▶ **Problem to work on**
In every row, replace "Where should I click to" with "Where do I click to" and leave everything else unchanged.

▶ **Data listing**
--- BEGIN ---
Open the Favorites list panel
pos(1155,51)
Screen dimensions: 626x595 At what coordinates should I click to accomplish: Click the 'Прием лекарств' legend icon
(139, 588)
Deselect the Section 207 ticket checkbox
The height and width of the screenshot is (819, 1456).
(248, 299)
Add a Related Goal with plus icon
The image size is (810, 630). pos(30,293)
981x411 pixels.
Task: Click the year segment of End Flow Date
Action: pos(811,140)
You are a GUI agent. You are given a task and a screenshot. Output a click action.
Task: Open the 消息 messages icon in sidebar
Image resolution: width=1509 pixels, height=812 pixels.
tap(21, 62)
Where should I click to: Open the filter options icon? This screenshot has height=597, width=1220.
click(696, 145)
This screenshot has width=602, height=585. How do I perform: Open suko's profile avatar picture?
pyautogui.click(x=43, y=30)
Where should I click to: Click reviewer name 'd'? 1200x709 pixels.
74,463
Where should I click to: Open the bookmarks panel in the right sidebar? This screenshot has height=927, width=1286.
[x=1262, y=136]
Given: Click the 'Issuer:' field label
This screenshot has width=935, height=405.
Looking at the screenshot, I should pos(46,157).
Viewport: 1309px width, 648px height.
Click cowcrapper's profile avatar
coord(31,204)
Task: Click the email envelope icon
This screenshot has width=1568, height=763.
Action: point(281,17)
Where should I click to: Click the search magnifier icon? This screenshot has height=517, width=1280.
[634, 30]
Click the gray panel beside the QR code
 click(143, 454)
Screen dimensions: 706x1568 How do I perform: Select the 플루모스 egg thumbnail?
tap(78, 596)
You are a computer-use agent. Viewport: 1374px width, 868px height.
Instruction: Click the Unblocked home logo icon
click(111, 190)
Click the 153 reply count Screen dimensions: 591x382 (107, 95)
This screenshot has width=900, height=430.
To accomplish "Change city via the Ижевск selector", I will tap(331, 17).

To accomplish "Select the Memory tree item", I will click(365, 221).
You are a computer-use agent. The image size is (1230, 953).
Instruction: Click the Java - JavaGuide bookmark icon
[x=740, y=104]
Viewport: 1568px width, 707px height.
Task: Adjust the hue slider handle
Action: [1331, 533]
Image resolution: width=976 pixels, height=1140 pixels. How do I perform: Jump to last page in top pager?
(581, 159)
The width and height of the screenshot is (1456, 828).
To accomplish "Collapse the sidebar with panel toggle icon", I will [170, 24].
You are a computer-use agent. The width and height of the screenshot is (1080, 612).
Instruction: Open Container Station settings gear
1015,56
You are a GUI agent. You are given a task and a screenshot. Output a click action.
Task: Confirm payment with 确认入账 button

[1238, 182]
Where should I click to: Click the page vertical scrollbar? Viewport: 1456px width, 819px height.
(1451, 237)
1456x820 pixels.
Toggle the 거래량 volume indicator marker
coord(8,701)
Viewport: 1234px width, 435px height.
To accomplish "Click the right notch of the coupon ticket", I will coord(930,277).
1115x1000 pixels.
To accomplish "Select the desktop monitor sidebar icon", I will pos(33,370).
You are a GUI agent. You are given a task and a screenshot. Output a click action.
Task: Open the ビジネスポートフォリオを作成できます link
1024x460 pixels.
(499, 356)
--- END ---
▶ **Written solution**
Open the Favorites list panel
pos(1155,51)
Screen dimensions: 626x595 At what coordinates should I click to accomplish: Click the 'Прием лекарств' legend icon
(139, 588)
Deselect the Section 207 ticket checkbox
The height and width of the screenshot is (819, 1456).
(248, 299)
Add a Related Goal with plus icon
The image size is (810, 630). pos(30,293)
981x411 pixels.
Task: Click the year segment of End Flow Date
Action: pos(811,140)
You are a GUI agent. You are given a task and a screenshot. Output a click action.
Task: Open the 消息 messages icon in sidebar
Image resolution: width=1509 pixels, height=812 pixels.
tap(21, 62)
Where do I click to: Open the filter options icon? This screenshot has height=597, width=1220.
click(696, 145)
This screenshot has width=602, height=585. How do I perform: Open suko's profile avatar picture?
pyautogui.click(x=43, y=30)
Where do I click to: Click reviewer name 'd'? 1200x709 pixels.
74,463
Where do I click to: Open the bookmarks panel in the right sidebar? This screenshot has height=927, width=1286.
[x=1262, y=136]
Given: Click the 'Issuer:' field label
This screenshot has width=935, height=405.
Looking at the screenshot, I should pos(46,157).
Viewport: 1309px width, 648px height.
Click cowcrapper's profile avatar
coord(31,204)
Task: Click the email envelope icon
This screenshot has width=1568, height=763.
Action: point(281,17)
Where do I click to: Click the search magnifier icon? This screenshot has height=517, width=1280.
[634, 30]
Click the gray panel beside the QR code
 click(143, 454)
Screen dimensions: 706x1568 How do I perform: Select the 플루모스 egg thumbnail?
tap(78, 596)
You are a computer-use agent. Viewport: 1374px width, 868px height.
Instruction: Click the Unblocked home logo icon
click(111, 190)
Click the 153 reply count Screen dimensions: 591x382 (107, 95)
This screenshot has width=900, height=430.
To accomplish "Change city via the Ижевск selector", I will tap(331, 17).

To accomplish "Select the Memory tree item", I will click(365, 221).
You are a computer-use agent. The image size is (1230, 953).
Instruction: Click the Java - JavaGuide bookmark icon
[x=740, y=104]
Viewport: 1568px width, 707px height.
Task: Adjust the hue slider handle
Action: [1331, 533]
Image resolution: width=976 pixels, height=1140 pixels. How do I perform: Jump to last page in top pager?
(581, 159)
The width and height of the screenshot is (1456, 828).
To accomplish "Collapse the sidebar with panel toggle icon", I will [170, 24].
You are a computer-use agent. The width and height of the screenshot is (1080, 612).
Instruction: Open Container Station settings gear
1015,56
You are a GUI agent. You are given a task and a screenshot. Output a click action.
Task: Confirm payment with 确认入账 button

[1238, 182]
Where do I click to: Click the page vertical scrollbar? Viewport: 1456px width, 819px height.
(1451, 237)
1456x820 pixels.
Toggle the 거래량 volume indicator marker
coord(8,701)
Viewport: 1234px width, 435px height.
To accomplish "Click the right notch of the coupon ticket", I will coord(930,277).
1115x1000 pixels.
To accomplish "Select the desktop monitor sidebar icon", I will pos(33,370).
You are a GUI agent. You are given a task and a screenshot. Output a click action.
Task: Open the ビジネスポートフォリオを作成できます link
1024x460 pixels.
(499, 356)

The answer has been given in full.